Tests with a Helmet Mounted Cueing System were conducted on the RNLAF Lead-The-fleet aircraft J-650 between August 1997 and January 1998. The system was built in at the RNLAF's DMVS depot at Woensdrecht AB and was later removed. An HMD interface unit is built in with MLU.
Up-Front Controls: Integrated Control Panel
The Up-Front Controls (UFC) act as the main point for data entry, data display, and control of communication, navigation, and identification equipment. It provides data entry, display, and control for mission planning and fire control functions such as steer point location, time over steer point, system time, altitude low, bingo fuel, ballistics data, visual initial point data, and visual reference point data.
The integrated keyboard panel (IKP) is physically attached to the Head-Up Display/Pilot Display Unit. The IKP is physically positioned as close as possible to the new Data Entry Display — on the right hand side under the glare shield.
Normal operation of the UHF radio is via the UFC and the UHF control panel (and the audio panels). These panels are fully functional and are used to operate the UHF radio in event of a UFC failure. However, the VHF control panel has been removed. Operation is via the UFC only.
Up-Front Controls: Data Entry Display
The Data Entry Display (DED) is a head-up display, located on the right hand side under the glare shield. This is the primary display of data for the Up-Front Controls. This display is also present in the rear cockpit of the F-16B.
Data Entry / Cockpit Interface Set
Together with the Integrated Control Panel and the Data Entry Display, the Mux Loadable Data Entry Electronics Unit (MLDEEU) forms the Data Entry/Cockpit Interface Set. It controls the data flow for communication, navigation and identification systems. It interfaces between the radios and dedicated control panels and ICP keyboard, and controls mux bus data flow to avionics sub-systems. It features non volatile RAM for OFP storage.
[Photo: Based on Lockheed Martin graphic]
Cockpit layout of a post-MLU F-16A with full color displays
Instruments & Control Panels
Several control panels and units have been added or changed in the crew station. The Vertical Velocity Indicator has been replaced by a moving-pointer type indicator.

DATA SECTION:
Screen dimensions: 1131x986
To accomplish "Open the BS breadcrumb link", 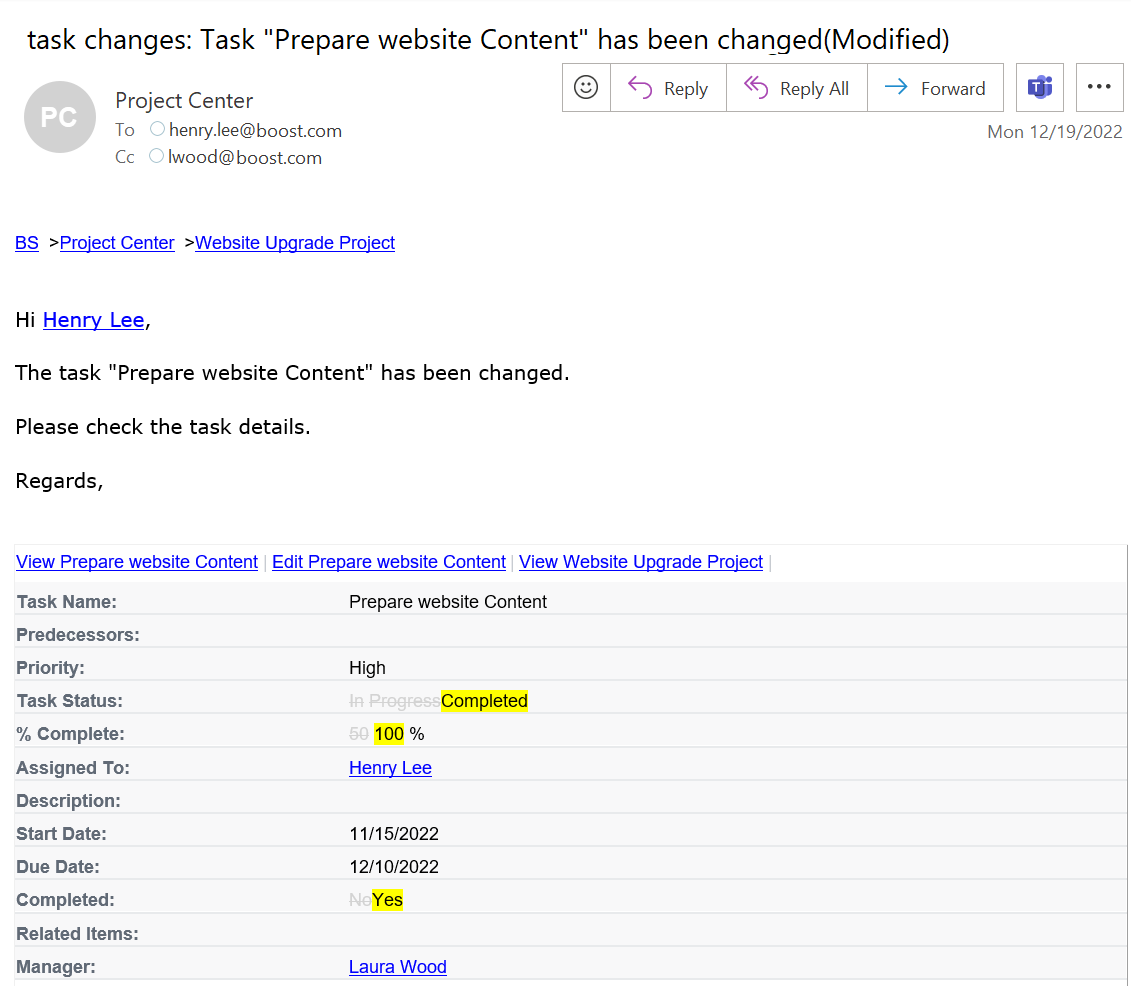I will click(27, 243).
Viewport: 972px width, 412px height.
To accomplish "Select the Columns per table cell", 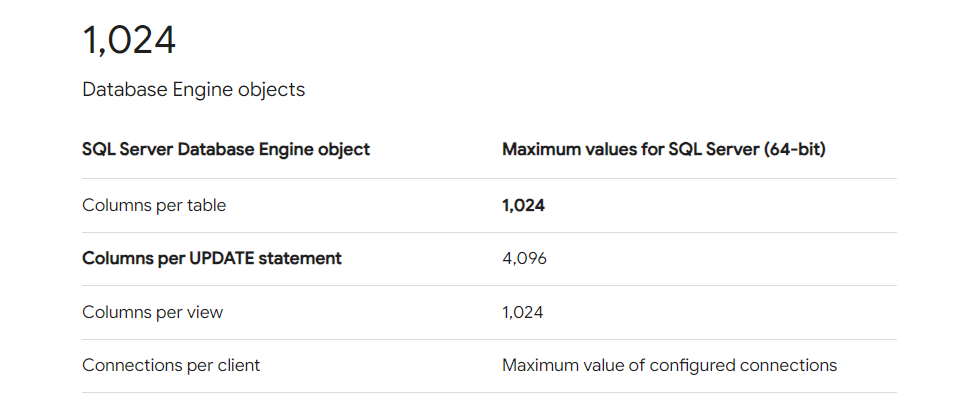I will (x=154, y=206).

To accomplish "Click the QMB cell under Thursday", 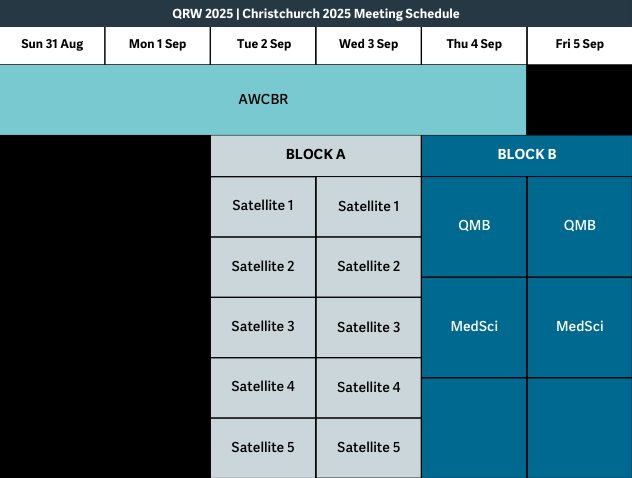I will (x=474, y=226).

WHAT NEEDS TO BE DONE:
Can you continue the passage on the F-16 mid-life update cockpit, picking up right after its last sentence?

THE ANSWER:
Among the control panels or instruments that have changed are the following: Interior Lighting panel, Fuel Flow Indicator, Nuclear Consent panel, Fuel Quantity Select panel, IFF control panel, Miscellaneous panel (AVTR select switch), HMD/RF panel.
Among the control panels or instruments that have been introduced: Avionics Power panel (all power switches combined on a single panel), Sensor Power panel, Video Select (F-16B, aft), Hydraulics Press panel (F-16B, aft), EWMS control panels, HUD remote control panel.
The Voice Message Unit is updated with new wiring for additional voice message lines.
The interior lighting has been enhanced for Night Vision operation. A blackout function is controlled via a paddle switch on the throttle grip. Alpha numeric lighting is controlled via the lighting control panel and controls intensity for the Data Entry Display (right hand side of HUD/PDU).
An individual Display Dimmer Control (IDDC) has been introduced so that for each instrument control panel the brightness level can be set.
An additional utility light has been added.
Side Stick Controller And Throttle Grip
The side stick controller (manufactured by Lear Astronics Corporation) and throttle grip are Block-50 unit models and will replace the current Block-10/-15 stick grips. Both throttle and stick will be equipped with various controls, for an increased variety of functions, including VHF and UHF communications, IFF interrogation, Improved Data Modem operation, secondary flight controls (speed brakes), HOBO paddle switch, Night Vision cockpit blackout selection and bore sighting as well as slaving of missiles (now only selectable via the cues of the Stores Control Panel — requiring hands-off-throttle, head-down operation.
Other new stick grip functions include functions to control symbology on the Multi-Function Displays, acquiring targets, change radar mode and more.
Improved Data Modem
The Improved Data Modem (IDM) is a datalink communications computer developed by the US Naval Research Laboratory and built by Symetrics Inc. The IDM interfaces with (existing) onboard radios and is used to exchange data of various systems and targets with other aircraft equipped with the IDM (e.g. F-16, A-10, AH-64 or E-8 JSTARS) or with a ground station at rates of 8,000 - 16,000 bps. It uses mux bus, UHF/VHF voice and secure voice. Provisions have been made for the Link 16 Joint Tactical Information Distribution System (JTIDS). First flight on MLU aircraft took place in April 1995.
Data exchange between the F-16 and the AH-64 is being hindered by the fact that both types use different software protocols.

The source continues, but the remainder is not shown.